===== Dataset records
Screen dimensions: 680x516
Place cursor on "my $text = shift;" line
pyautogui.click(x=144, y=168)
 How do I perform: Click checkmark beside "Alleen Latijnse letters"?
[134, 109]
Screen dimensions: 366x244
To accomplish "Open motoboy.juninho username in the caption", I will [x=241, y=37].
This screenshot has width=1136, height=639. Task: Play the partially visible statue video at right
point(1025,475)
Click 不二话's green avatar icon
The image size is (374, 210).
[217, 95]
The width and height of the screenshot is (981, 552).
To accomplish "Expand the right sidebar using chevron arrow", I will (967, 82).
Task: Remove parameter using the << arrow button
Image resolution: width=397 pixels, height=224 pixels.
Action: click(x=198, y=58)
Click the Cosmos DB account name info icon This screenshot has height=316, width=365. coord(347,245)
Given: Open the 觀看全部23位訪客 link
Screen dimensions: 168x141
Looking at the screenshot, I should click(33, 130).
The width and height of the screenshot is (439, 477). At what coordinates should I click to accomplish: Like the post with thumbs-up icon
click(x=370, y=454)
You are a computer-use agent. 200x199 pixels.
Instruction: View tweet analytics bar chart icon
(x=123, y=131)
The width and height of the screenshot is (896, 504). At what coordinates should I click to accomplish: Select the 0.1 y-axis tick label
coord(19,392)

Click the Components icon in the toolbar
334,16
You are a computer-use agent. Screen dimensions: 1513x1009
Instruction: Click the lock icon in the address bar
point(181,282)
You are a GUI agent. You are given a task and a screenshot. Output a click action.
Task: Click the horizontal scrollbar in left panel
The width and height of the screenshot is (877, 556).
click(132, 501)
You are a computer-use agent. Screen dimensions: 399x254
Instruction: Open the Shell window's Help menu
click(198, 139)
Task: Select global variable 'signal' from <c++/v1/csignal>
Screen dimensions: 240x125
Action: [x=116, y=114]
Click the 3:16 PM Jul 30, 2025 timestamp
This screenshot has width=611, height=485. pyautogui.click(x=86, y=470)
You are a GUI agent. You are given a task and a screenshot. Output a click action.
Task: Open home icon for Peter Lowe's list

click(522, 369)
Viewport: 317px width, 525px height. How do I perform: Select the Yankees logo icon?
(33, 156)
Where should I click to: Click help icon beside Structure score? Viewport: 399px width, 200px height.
==========
## [Try it]
The answer should be nothing more than the lines from the one with "The width and height of the screenshot is (896, 504)." through the end of the entries, restated word for word.

## [Problem solution]
The width and height of the screenshot is (896, 504). At what coordinates should I click to accomplish: Select the 0.1 y-axis tick label
coord(19,392)

Click the Components icon in the toolbar
334,16
You are a computer-use agent. Screen dimensions: 1513x1009
Instruction: Click the lock icon in the address bar
point(181,282)
You are a GUI agent. You are given a task and a screenshot. Output a click action.
Task: Click the horizontal scrollbar in left panel
The width and height of the screenshot is (877, 556).
click(132, 501)
You are a computer-use agent. Screen dimensions: 399x254
Instruction: Open the Shell window's Help menu
click(198, 139)
Task: Select global variable 'signal' from <c++/v1/csignal>
Screen dimensions: 240x125
Action: [x=116, y=114]
Click the 3:16 PM Jul 30, 2025 timestamp
This screenshot has width=611, height=485. pyautogui.click(x=86, y=470)
You are a GUI agent. You are given a task and a screenshot. Output a click action.
Task: Open home icon for Peter Lowe's list

click(522, 369)
Viewport: 317px width, 525px height. How do I perform: Select the Yankees logo icon?
(33, 156)
Where should I click to: Click help icon beside Structure score? Viewport: 399px width, 200px height.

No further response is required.